Le Scorpion, 22/07/2009

Les activistes en chef de l’Union interafricaine des droits de l’homme (UIDH) ont mis à profit leur congrès extraordinaire tenu du 15 au 17 juillet à Bamako pour accabler violemment les princes autocrates. Me Brahima Koné, président de cette Union et de l’Association Malienne de Droits de l’Homme (AMDH), a rappelé que jusqu’à une date récente, la gouvernance était considérée comme un sujet tabou avec une coloration politique. « De nos jours, les militants des droits de l’Homme ont rompu avec cette tradition, estimant qu’ils ont le devoir de parler de ce qui est, de dire en toute sérénité ce qui doit être », a-t-il affirmé. Et d’ajouter : «Face au recul démocratique en Afrique, où les dirigeants sont imprégnés du soupçon de n’être là que par l’appât du gain, pour se servir et non pour répondre à l’intérêt général, nous devons aider les populations à donner une correction démocratique à tous ces vendeurs d’illusions qui pensent qu’on peut nourrir le peuple avec des discours et se maintenir au pouvoir par la force ».

Selon la présidente de la FIDH, Souhayr Belhassen, «nous devons relever deux défis majeurs pour aider à la reconstruction de l’Etat de droit et ainsi permettre le dialogue pour des avancées dans la promotion et la protection des droits de l’Homme ». Elle précise que le premier défi essentiel est la lutte contre l’impunité des crimes les plus graves aux fins de répondre au droit des victimes à la justice.
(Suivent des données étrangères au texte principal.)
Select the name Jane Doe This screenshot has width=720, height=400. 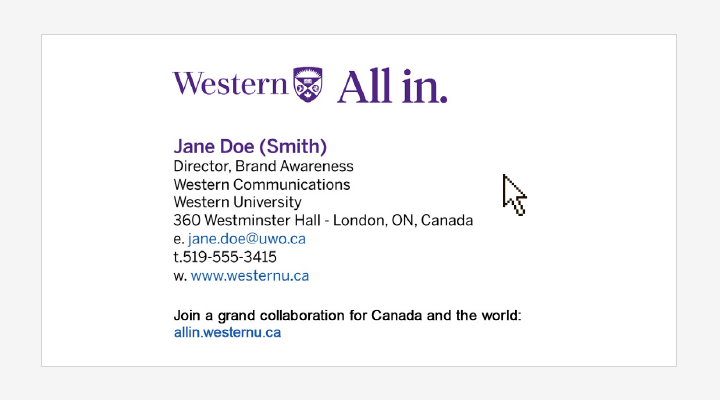(209, 146)
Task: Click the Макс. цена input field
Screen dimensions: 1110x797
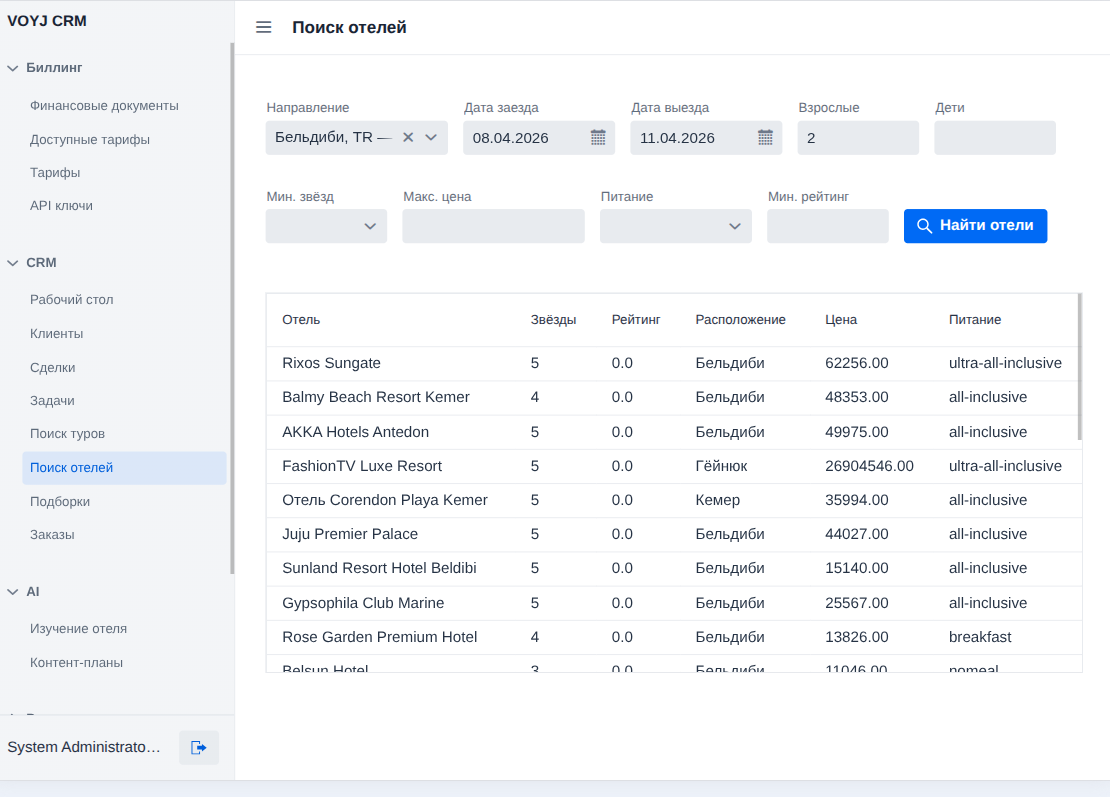Action: coord(493,226)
S'agissant du second, non moins important, la défenseuse des droits de l’Homme prend fait et cause pour ces femmes africaines. Pour elle, celles-ci font l’objet de discriminions ancrées en droit et en fait. Ces couches vulnérables se voient refuser l’égalité des droits à l’héritage, à la propriété, à la tutelle et à la garde des enfants, et doivent se soumettre à l’autorité du mari. Elles ont un accès restreint et inégalitaire à l’éducation, aux soins, aux affaires publiques et peinent à faire valoir leurs droits devant la justice.

Souhayr Belhassen a révélé que la FIDH et plusieurs organisations régionales de protection des droits de l’Homme généralisées ou spécialisées dans la défense des droits des femmes, se sont unies pour lancer une campagne spécifique appelée «L’Afrique pour les droits des femmes». C’est une invitation aux décideurs politiques à ratifier sans réserve et respecter les textes régionaux et internationaux de protection des droits humains des femmes.

A noter que les activistes infatigables ont présenté le rapport annuel 2009 de l’Observatoire pour la protection des Défenseurs de Droits de l’Homme. Il ressort que certains serviteurs des « sans voix » brillent par leur degré d’engagement et d’autres sont sous l’orage noir du ramollissement à cause du fait de prince.